# velocity Question

• Feb 22nd 2010, 04:29 PM
mneox
velocity Question
if s = 2t^3 - 5t^2 - 2 and t=2, is s increasing or decreasing?

i don't really get what im supposed to do here. how do i find which one it is?
i know how to find avg. V (or V) and avg. a (or a), but what do i do here?

thanks for any help, this question is stumping me
• Feb 22nd 2010, 04:42 PM
skeeter
Quote:

Originally Posted by mneox
if s = 2t^3 - 5t^2 - 2 and t=2, is s increasing or decreasing?

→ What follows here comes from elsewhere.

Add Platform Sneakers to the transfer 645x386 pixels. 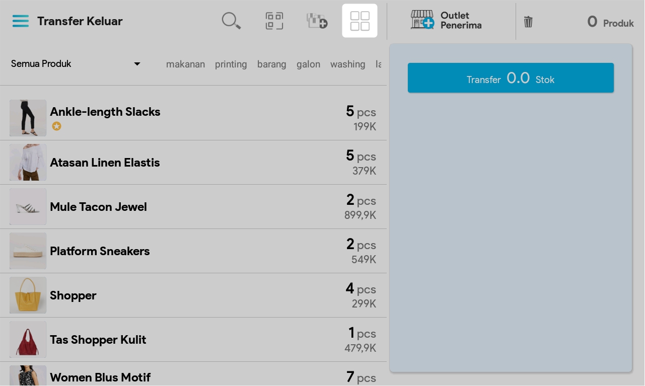click(x=193, y=251)
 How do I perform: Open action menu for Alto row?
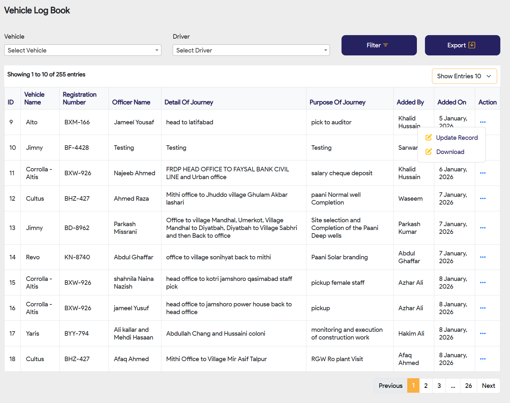[x=483, y=122]
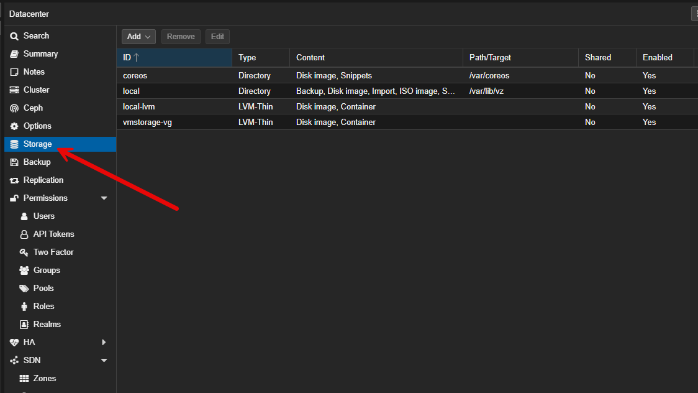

i don't really get what im supposed to do here. how do i find which one it is?
i know how to find avg. V (or V) and avg. a (or a), but what do i do here?

thanks for any help, this question is stumping me

if s(t) is increasing, then s'(t) > 0

if s(t) is decreasing, then s'(t) < 0

so ... find s'(2) and answer the question.
• Feb 22nd 2010, 04:52 PM
Quote:

Originally Posted by mneox
if s = 2t^3 - 5t^2 - 2 and t=2, is s increasing or decreasing?

i don't really get what im supposed to do here. how do i find which one it is?
i know how to find avg. V (or V) and avg. a (or a), but what do i do here?

thanks for any help, this question is stumping me

Hi mneox,

You have 2 choices,
depending whether you have covered differentiation or not.

Differentiation:

calculate the derivative

$\displaystyle \frac{d}{dt}=f'(t)=\left(2t^3-5t^2-2\right)=6t^2-10t$

Now evaluate f'(2)

f(t) is increasing if f'(t) >0
f(t) is decreasing if f'(t)<0

Alternative

Work with the graph and examine f(2).
See attached sketch.
• Feb 22nd 2010, 05:04 PM
mneox
Quote:

Originally Posted by skeeter
if s(t) is increasing, then s'(t) > 0

if s(t) is decreasing, then s'(t) < 0

so ... find s'(2) and answer the question.

Ohh okay, thank you very much.

I also want to ask, does a particle reverse its direction every time there is a root?
• Feb 23rd 2010, 07:17 AM
skeeter
Quote:

Originally Posted by mneox
Ohh okay, thank you very much.

I also want to ask, does a particle reverse its direction every time there is a root?

a particle reverses its direction every time s'(t) = v(t) changes sign.